The district court ruled that the certification was invalid on its face because the requested one-month leave did not meet the definition of an “extended period of time.” Accordingly, Hansler’s condition did not qualify as a chronic serious health condition and denial of her leave was appropriate. On appeal, Hansler claimed that Lehigh Valley interfered with the exercise of her FMLA rights and retaliated against her for seeking such leave. The Third Circuit ruled that the certification was, in fact, vague and ambiguous and was not a “negative certification” as determined by the lower court. The Court cited several other appellate decisions indicating that negative certifications are those in which a serious health condition does not prevent the employee from performing her job and held that Hansler’s certification did not contain such a statement.

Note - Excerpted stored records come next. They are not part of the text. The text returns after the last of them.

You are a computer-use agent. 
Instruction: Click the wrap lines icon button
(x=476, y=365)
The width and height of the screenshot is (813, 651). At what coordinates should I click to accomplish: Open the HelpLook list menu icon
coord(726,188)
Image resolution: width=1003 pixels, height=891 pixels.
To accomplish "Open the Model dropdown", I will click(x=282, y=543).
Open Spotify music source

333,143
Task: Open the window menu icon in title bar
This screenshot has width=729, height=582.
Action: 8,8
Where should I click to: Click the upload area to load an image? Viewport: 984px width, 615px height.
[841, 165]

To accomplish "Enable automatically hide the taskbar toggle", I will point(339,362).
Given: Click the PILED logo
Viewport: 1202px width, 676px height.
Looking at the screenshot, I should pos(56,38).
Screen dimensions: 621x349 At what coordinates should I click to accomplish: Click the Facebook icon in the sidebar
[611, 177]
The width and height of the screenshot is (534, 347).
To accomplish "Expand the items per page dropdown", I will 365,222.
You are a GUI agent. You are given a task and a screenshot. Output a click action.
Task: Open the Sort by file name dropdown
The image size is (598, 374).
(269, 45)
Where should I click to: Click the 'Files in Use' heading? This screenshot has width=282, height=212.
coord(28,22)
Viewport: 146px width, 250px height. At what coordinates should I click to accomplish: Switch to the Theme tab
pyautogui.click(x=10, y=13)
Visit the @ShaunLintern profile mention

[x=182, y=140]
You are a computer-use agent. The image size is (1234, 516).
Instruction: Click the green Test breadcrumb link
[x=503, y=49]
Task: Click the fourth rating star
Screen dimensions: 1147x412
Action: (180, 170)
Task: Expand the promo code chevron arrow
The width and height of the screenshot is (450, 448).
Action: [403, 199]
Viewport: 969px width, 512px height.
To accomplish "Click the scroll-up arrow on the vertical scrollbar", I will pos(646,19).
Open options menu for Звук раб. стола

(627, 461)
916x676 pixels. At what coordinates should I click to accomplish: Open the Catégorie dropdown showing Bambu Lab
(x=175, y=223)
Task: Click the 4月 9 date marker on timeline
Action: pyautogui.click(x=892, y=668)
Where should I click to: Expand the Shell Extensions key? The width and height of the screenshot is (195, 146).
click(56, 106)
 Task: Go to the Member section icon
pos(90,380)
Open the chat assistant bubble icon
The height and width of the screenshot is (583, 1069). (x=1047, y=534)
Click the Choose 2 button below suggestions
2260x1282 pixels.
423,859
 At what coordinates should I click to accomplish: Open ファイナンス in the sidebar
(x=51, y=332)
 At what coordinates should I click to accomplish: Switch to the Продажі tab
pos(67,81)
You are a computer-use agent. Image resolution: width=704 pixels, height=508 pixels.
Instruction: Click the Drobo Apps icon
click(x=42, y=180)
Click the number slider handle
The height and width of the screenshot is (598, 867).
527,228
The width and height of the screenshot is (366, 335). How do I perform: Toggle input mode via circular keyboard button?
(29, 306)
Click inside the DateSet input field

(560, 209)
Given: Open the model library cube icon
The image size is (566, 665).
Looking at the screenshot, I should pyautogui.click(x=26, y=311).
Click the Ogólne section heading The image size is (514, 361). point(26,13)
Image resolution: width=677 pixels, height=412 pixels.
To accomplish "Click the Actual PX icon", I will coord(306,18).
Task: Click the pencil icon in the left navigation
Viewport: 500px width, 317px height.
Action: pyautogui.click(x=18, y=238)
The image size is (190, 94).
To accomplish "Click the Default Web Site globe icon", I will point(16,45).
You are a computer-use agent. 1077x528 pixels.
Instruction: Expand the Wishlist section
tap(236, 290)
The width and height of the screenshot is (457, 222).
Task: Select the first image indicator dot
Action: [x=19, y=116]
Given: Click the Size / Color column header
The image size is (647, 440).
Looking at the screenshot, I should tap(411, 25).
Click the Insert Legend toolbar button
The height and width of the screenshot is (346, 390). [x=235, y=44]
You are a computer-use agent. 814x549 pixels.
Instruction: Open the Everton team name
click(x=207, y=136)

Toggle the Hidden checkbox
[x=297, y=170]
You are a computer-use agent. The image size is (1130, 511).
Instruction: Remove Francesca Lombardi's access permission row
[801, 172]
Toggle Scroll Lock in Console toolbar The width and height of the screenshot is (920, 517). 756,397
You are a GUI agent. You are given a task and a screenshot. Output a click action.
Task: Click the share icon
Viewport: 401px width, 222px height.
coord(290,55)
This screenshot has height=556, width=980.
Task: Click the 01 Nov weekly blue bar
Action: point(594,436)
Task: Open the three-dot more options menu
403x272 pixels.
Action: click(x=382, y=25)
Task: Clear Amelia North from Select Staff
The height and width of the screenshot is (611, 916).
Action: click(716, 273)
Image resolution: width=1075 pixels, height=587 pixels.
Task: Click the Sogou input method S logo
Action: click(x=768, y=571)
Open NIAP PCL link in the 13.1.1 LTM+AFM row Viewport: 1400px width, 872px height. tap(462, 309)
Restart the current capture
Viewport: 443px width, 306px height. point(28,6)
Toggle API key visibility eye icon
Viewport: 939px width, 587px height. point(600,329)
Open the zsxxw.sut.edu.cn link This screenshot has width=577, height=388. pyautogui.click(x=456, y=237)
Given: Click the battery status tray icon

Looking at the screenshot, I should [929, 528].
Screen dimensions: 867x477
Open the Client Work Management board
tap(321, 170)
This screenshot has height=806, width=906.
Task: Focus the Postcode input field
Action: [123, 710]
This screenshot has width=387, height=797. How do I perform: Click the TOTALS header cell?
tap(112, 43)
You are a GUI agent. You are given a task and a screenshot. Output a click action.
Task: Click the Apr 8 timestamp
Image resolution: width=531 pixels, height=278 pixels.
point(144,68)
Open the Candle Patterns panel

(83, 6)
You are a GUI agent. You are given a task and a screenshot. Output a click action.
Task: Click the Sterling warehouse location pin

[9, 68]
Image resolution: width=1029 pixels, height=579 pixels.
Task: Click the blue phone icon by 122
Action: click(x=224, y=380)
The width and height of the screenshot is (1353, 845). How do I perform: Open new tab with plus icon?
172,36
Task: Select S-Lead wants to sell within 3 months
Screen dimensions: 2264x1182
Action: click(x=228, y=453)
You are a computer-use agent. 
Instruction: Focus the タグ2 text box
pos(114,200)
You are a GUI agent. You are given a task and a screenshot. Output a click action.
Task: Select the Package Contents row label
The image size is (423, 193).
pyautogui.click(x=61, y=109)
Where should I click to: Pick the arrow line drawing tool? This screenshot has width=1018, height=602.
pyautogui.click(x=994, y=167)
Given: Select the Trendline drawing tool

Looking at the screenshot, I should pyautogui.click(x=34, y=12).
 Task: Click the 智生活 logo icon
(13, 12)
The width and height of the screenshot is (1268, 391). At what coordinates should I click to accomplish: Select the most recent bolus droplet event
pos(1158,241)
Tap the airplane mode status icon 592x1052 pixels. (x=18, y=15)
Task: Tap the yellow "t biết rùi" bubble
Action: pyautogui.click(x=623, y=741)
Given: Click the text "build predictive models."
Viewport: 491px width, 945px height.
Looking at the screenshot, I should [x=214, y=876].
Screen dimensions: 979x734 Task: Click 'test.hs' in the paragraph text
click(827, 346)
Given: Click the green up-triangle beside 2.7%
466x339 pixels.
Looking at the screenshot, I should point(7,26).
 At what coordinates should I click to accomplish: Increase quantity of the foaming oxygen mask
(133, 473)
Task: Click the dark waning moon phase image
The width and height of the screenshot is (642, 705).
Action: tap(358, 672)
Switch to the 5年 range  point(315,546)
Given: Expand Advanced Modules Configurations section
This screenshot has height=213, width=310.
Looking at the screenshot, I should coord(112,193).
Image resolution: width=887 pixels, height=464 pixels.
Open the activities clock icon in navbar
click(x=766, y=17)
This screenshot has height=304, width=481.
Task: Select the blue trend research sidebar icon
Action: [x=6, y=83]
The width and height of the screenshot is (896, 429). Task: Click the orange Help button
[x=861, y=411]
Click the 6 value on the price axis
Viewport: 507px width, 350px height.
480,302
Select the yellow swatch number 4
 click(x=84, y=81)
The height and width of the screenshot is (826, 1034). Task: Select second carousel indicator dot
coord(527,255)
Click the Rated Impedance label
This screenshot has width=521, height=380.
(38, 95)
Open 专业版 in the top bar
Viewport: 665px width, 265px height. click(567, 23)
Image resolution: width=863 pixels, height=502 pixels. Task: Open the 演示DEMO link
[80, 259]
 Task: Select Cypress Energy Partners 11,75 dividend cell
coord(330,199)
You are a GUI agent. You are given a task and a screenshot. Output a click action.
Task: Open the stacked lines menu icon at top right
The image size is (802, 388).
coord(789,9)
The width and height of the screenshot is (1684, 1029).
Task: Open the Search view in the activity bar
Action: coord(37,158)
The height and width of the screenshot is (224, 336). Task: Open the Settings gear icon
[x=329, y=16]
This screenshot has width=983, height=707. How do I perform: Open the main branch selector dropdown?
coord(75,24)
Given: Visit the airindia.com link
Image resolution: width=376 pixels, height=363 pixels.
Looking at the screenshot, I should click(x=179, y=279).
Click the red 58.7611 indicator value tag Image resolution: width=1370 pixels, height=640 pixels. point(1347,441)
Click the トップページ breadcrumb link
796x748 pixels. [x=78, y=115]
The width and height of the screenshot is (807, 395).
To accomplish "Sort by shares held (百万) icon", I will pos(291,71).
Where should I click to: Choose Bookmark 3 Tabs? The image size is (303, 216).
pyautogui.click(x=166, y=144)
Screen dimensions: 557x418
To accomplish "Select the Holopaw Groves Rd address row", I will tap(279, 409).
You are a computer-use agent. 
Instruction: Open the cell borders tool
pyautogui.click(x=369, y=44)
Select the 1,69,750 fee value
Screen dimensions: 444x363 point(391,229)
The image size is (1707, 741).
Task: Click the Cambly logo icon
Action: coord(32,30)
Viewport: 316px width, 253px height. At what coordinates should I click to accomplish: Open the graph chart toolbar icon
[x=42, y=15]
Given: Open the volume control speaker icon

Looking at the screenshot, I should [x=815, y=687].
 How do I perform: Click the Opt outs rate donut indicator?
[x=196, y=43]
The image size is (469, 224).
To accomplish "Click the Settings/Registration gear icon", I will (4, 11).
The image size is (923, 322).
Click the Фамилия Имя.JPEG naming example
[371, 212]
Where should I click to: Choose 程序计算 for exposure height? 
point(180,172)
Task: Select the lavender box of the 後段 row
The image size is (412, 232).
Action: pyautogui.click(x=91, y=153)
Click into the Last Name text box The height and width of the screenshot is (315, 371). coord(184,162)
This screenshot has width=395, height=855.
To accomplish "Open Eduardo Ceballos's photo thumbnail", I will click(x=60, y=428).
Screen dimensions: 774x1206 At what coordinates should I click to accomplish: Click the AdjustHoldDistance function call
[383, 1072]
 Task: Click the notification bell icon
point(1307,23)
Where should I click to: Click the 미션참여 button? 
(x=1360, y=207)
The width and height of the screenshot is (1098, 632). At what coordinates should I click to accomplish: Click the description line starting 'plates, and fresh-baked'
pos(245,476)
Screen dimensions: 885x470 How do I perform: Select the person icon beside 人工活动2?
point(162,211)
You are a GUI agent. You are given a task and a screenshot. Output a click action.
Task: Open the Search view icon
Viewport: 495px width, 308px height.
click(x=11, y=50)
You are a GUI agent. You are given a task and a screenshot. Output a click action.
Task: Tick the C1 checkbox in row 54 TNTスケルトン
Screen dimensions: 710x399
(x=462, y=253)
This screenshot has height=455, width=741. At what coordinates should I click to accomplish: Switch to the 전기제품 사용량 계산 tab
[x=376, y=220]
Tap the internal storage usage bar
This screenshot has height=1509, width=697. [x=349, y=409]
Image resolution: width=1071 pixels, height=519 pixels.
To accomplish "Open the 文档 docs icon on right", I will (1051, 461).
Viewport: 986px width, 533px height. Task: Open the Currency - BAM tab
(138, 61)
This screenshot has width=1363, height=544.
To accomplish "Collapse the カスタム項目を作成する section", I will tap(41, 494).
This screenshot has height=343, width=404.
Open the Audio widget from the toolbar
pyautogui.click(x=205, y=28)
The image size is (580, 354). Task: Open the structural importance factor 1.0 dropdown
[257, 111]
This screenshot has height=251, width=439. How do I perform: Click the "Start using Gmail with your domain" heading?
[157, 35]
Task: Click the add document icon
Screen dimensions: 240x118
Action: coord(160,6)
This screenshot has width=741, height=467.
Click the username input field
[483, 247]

The Court determined that the language requesting leave “lasting for a probable duration of one month” was vague, ambiguous, and nonresponsive because it failed to specify whether the one-month duration referred to the length of the leave request or to the duration of her condition, thereby making it “insufficient” under the regulations. In the Court’s view, the language related solely to the length of the leave request but did not indicate a serious health condition existed. Because of that ambiguity, Lehigh Valley should have provided notice of the deficiency and given Hansler seven days to cure it.

The Third Circuit also held that the relevant inquiry was not whether Lehigh Valley could have known that Hansler was suffering from a chronic health condition when she requested leave; rather, it was whether the certification was insufficient and/or incomplete. The fact that Hansler was diagnosed with her illnesses after she was terminated does not affect the determination of whether her medical certification was insufficient when it was submitted. The Court confirmed that Lehigh Valley’s obligation upon receipt of the insufficient certification was to advise Hansler of the deficiencies and provide her the opportunity to cure. Lehigh Valley’s failure to do so constituted interference with Hansler’s rights under the FMLA.

As to Hansler’s retaliation claim, the Court ruled that she met the statutory requirements of having invoked the right to leave and suffered an adverse employment decision. Having previously rejected the district court’s decision that Hansler’s request was not valid, the Court ruled that her claim for retaliation could not be dismissed at this stage of the litigation.

The dissenting opinion of Judge Roth focused on the fact that Lehigh Valley could only be assumed to make its decision based on the information it had when the request was presented, noting that there were no incomplete entries on the certification form and that the information was not vague, ambiguous, or nonresponsive. Judge Roth further noted that the medical certification accurately reflected her condition at the time of the request, which Lehigh Valley was within its right to reject.

This decision constitutes a fairly broad interpretation of the employer’s obligations regarding incomplete or insufficient medical certifications and the opportunity to cure. An employer that exercises its right to deny a request for leave based on a certification that is neither incomplete nor vague on its surface may be leery of making such a decision given this development. A conservative approach would suggest that the employer should request additional information if the certification has any ambiguity or if the determination of whether the stated medical condition is a serious health condition could be subject to interpretation.